Yes, erik is the only one out of the top 5 who uses the M slice (except Matyas)... He's fast, but so is ookusa. It's really preference. I use both slices during my solve, and find that using the E slice can be faster in some situations and then M for others... Just practice and you'll find out what you like.


----------



## mrbiggs (Apr 28, 2008)

masterofthebass said:


> Yes, erik is the only one out of the top 5 who uses the M slice (except Matyas)... He's fast, but so is ookusa. It's really preference. I use both slices during my solve, and find that using the E slice can be faster in some situations and then M for others... Just practice and you'll find out what you like.



Wouldn't that be two out of the top two for the 4x4x4 and two out of the top three for the 5x5x5?


----------



## jonny guitar (Apr 28, 2008)

I was curious about this too so I had a poll in this thread ... http://www.speedsolving.com/showthread.php?t=3274.

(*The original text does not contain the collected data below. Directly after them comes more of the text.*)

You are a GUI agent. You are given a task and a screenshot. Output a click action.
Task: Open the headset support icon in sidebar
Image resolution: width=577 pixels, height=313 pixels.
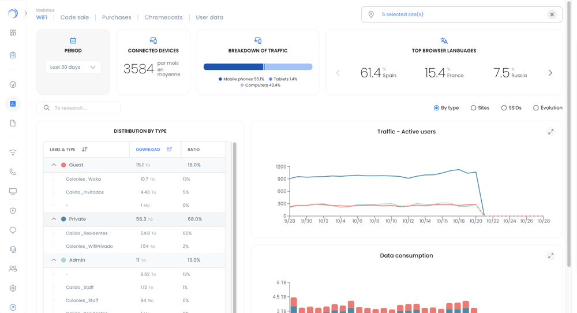pos(13,249)
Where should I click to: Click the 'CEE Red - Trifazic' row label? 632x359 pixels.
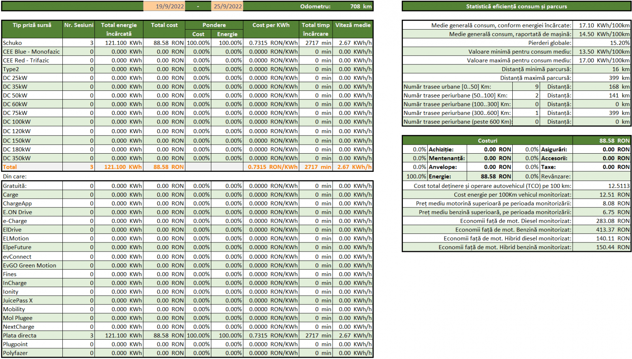click(x=32, y=60)
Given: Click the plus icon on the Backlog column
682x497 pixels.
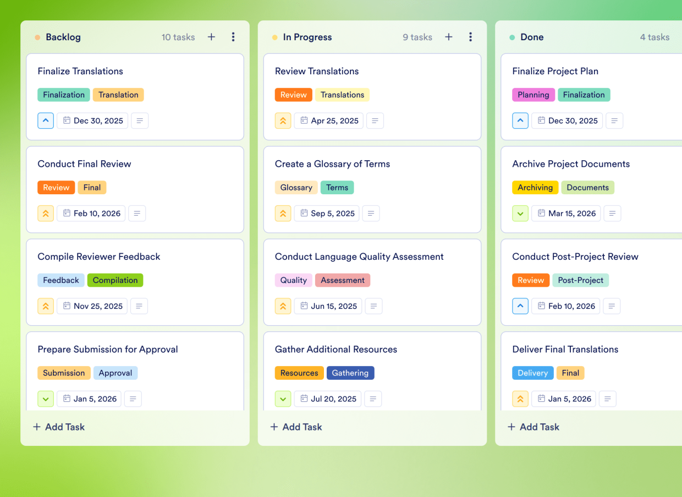Looking at the screenshot, I should (x=211, y=37).
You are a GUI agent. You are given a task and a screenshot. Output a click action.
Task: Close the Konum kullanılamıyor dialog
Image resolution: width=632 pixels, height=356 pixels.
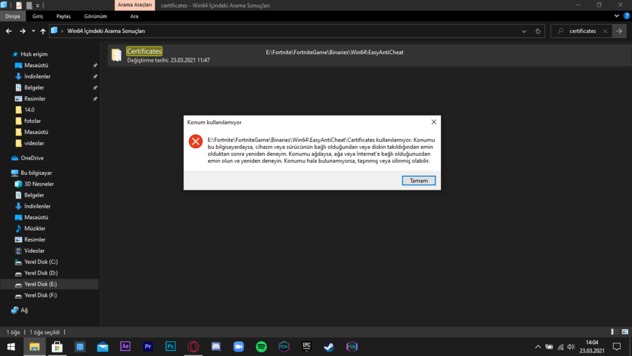tap(433, 122)
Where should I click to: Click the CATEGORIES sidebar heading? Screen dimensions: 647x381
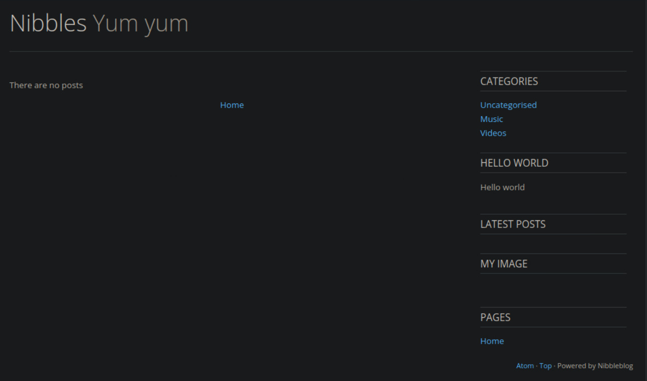pos(509,81)
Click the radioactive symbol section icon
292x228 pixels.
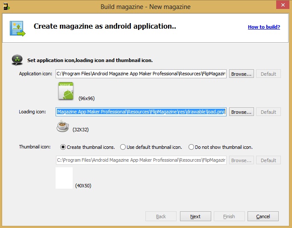coord(17,60)
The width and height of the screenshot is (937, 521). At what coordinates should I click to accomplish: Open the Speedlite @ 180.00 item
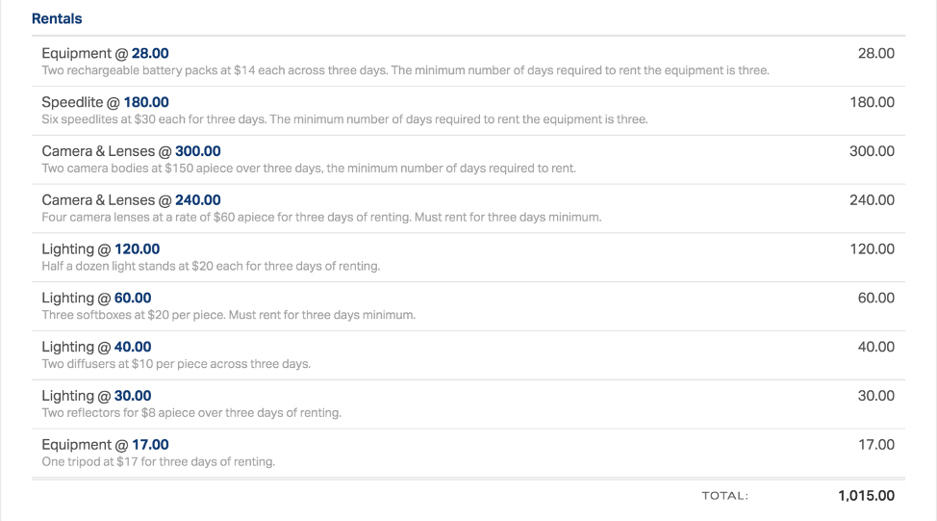469,110
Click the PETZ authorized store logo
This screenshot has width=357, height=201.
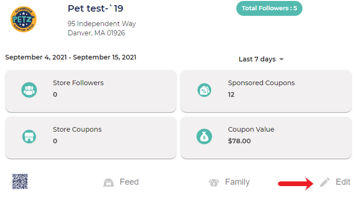pyautogui.click(x=23, y=19)
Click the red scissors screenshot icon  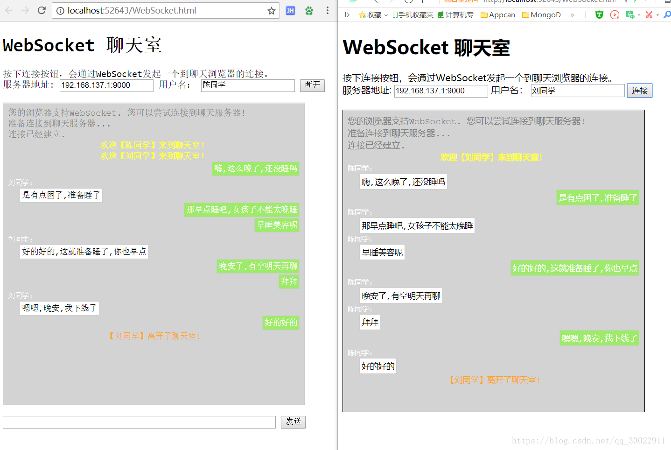coord(649,15)
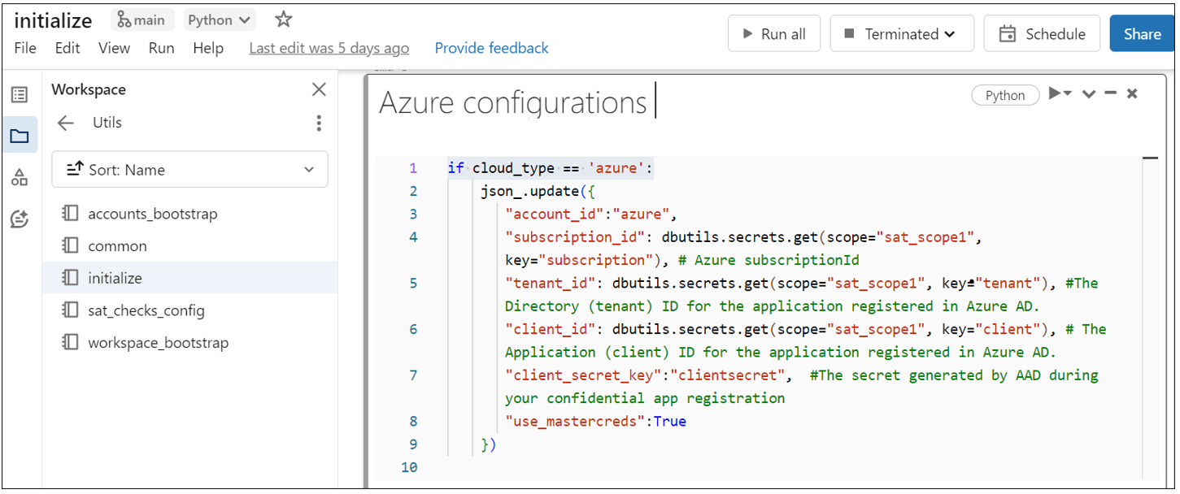
Task: Open the Assistant chat sidebar icon
Action: coord(20,219)
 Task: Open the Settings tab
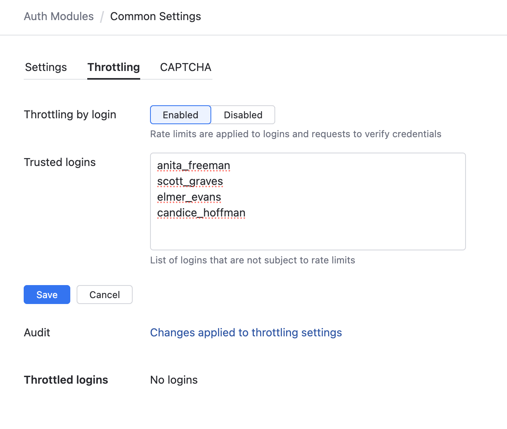pos(46,67)
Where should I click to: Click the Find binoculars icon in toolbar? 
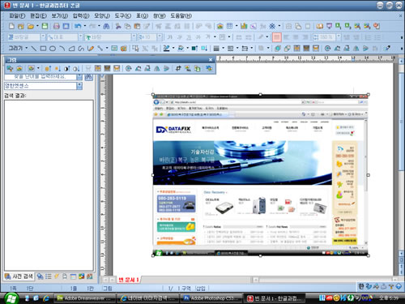[x=106, y=26]
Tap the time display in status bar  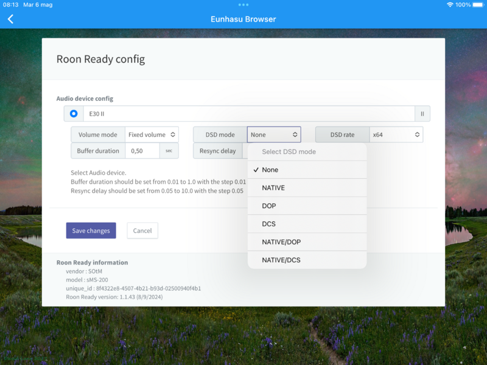click(10, 5)
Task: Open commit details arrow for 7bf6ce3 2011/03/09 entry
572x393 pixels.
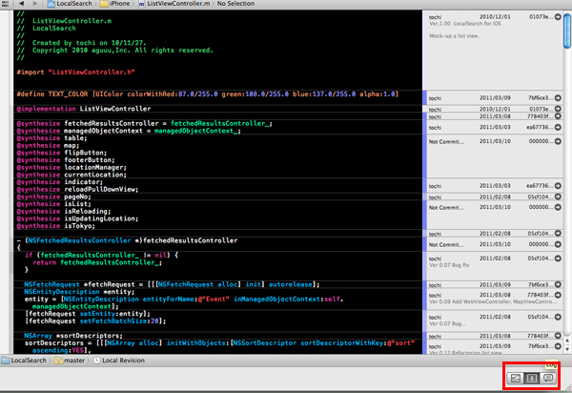Action: (x=558, y=97)
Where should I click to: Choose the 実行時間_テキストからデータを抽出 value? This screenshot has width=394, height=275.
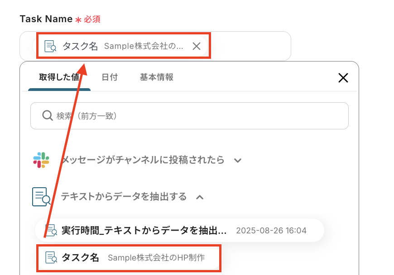(x=144, y=230)
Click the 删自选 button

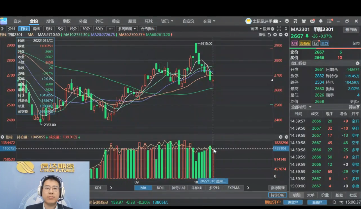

For me, my fingers can move faster doing the M slice but I find it harder to see the next pair so I ended up being faster overall with the E slice.


----------



## ExoCorsair (Apr 28, 2008)

Your question is analogous to the question of using cross on D or cross on L for F2L.


----------



## Hadley4000 (Apr 28, 2008)

It's mostly personal prefference. I prefer M slice.


----------



## alexc (Apr 28, 2008)

I find M slice waaaaaaaaay better.


----------



## PatrickJameson (Apr 30, 2008)

M-SLICE FTW! But yea, it really is personal preference.


----------



## McWizzle94 (Apr 30, 2008)

I use E-slice for 4x4 and M-slice for 5x5


----------



## Harris Chan (Apr 30, 2008)

I use S slice (f move for pairing) SOMETIMES


----------



## HelloiamChow (Apr 30, 2008)

I'm E slice. I've never tried it on M slice, though I don't think I'll change cause I just got a PB average today. But who knows, I'll give it a shot.


----------



## rxdeath (May 1, 2008)

i am an M guy also. its purely preference and world class times have been acheived with both, i think making your decision around whatever the current wr holder is doing isn't really a good idea, what's best for others isn't always best for you.


----------



## Erik (May 3, 2008)

Yeah it really doesnt matter and Clancy is right... you still have to pick the wr holder of one of the 2 measurments xD (single or avg) (grr.....)


----------